Right after the yarn is torn:

a_r=v²/r=0
T₁=mgcosα
N=Mg+T₁cosα
N=Mg+mgcos²α
f_s=T₁sinα
f_s=mgsinαcosα

When α=0

f_s=0
Let's say the the length of yarn number 1 is l
Energy right after the yarn is torn: E₀=mgl(1-cosα)
Energy when α=0: E₁=0.5mv²
E₀=E₁
v²=2-2cosα
ma_r=T₁-mg
a_r=v²/r
T₁=mg(1+2-2cosα)=mg(3-2cosα)
N=Mg+T₁=Mg+mg(3-2cosα).


Does everything seem correct? I am really uncertain about this.
Thanks a lot!

 

[kuruman]

You show too many forces in your diagrams. It seems you are confused about what your system is. First you should decide what your system is. Your choices are (a) cuboid only; (b) hanging mass with string only; (c) cuboid and hanging mass together. Then consider what objects outside your chosen system act on it. Draw them in and analyze them.

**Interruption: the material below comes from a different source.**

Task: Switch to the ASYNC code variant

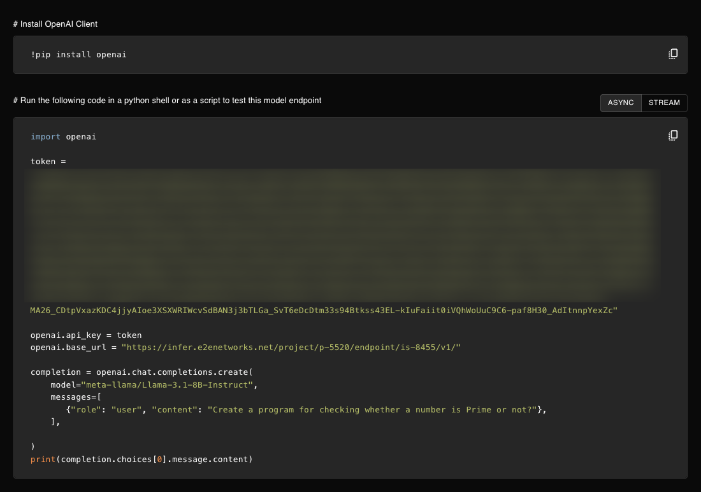Action: (621, 102)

Also, take a good look at your last drawing for it illustrates what I am saying. It shows an unbalanced force to the left, yet you claim the acceleration is zero. Can that be?

 

[Eitan Levy]

You show too many forces in your diagrams. It seems you are confused about what your system is. First you should decide what your system is. Your choices are (a) cuboid only; (b) hanging mass with string only; (c) cuboid and hanging mass together. Then consider what objects outside your chosen system act on it. Draw them in and analyze them.

Also, take a good look at your last drawing for it illustrates what I am saying. It shows an unbalanced force to the left, yet you claim the acceleration is zero. Can that be?

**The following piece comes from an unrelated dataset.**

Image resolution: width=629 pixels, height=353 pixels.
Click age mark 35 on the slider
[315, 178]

I thought it would better visually for you to look on. When I solve I draw each body by itself.
I show the force but says it equals to zero later, obviously in the exam I won't draw that force but explain why it's zero.

 

[kuruman]

I thought it would better visually for you to look on.

It is not because it isn't clear what you are drawing a free body diagram of. This way of drawing free body diagrams will lead you into trouble when you get to problems that involve torques where the point of application of the forces matters. Although your answers are all correct, there should be no forces drawn on the left side of the box because there is nothing on that side that can exert a force. The reaction forces due to the tension in the strings should be drawn at the other side of the strings where it's tied to the ceiling and the wall. Also, friction should be drawn at the point of contact.

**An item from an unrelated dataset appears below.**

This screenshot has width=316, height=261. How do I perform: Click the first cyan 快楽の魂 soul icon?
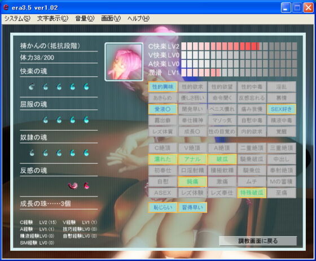click(32, 86)
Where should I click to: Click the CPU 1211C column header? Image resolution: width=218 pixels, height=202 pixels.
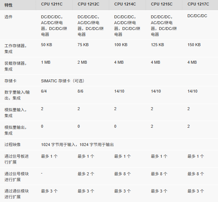click(52, 4)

Drawing action-reaction counterparts in a multi-component free body diagram does no harm if done correctly because one adds and subtracts a vector, i.e. adds the zero vector. However, that makes the picture more confusing to read and increases the likelihood of adding something that doesn't belong.

 

[Eitan Levy]

It is not because it isn't clear what you are drawing a free body diagram of. This way of drawing free body diagrams will lead you into trouble when you get to problems that involve torques where the point of application of the forces matters. Although your answers are all correct, there should be no forces drawn on the left side of the box because there is nothing on that side that can exert a force. The reaction forces due to the tension in the strings should be drawn at the other side of the strings where it's tied to the ceiling and the wall. Also, friction should be drawn at the point of contact.

Drawing action-reaction counterparts in a multi-component free body diagram does no harm if done correctly because one adds and subtracts a vector, i.e. adds the zero vector. However, that makes the picture more confusing to read and increases the likelihood of adding something that doesn't belong.

Alright, thank you for your advice.

 

[Billing Tom]

Looks like a good advice. Thank you so much!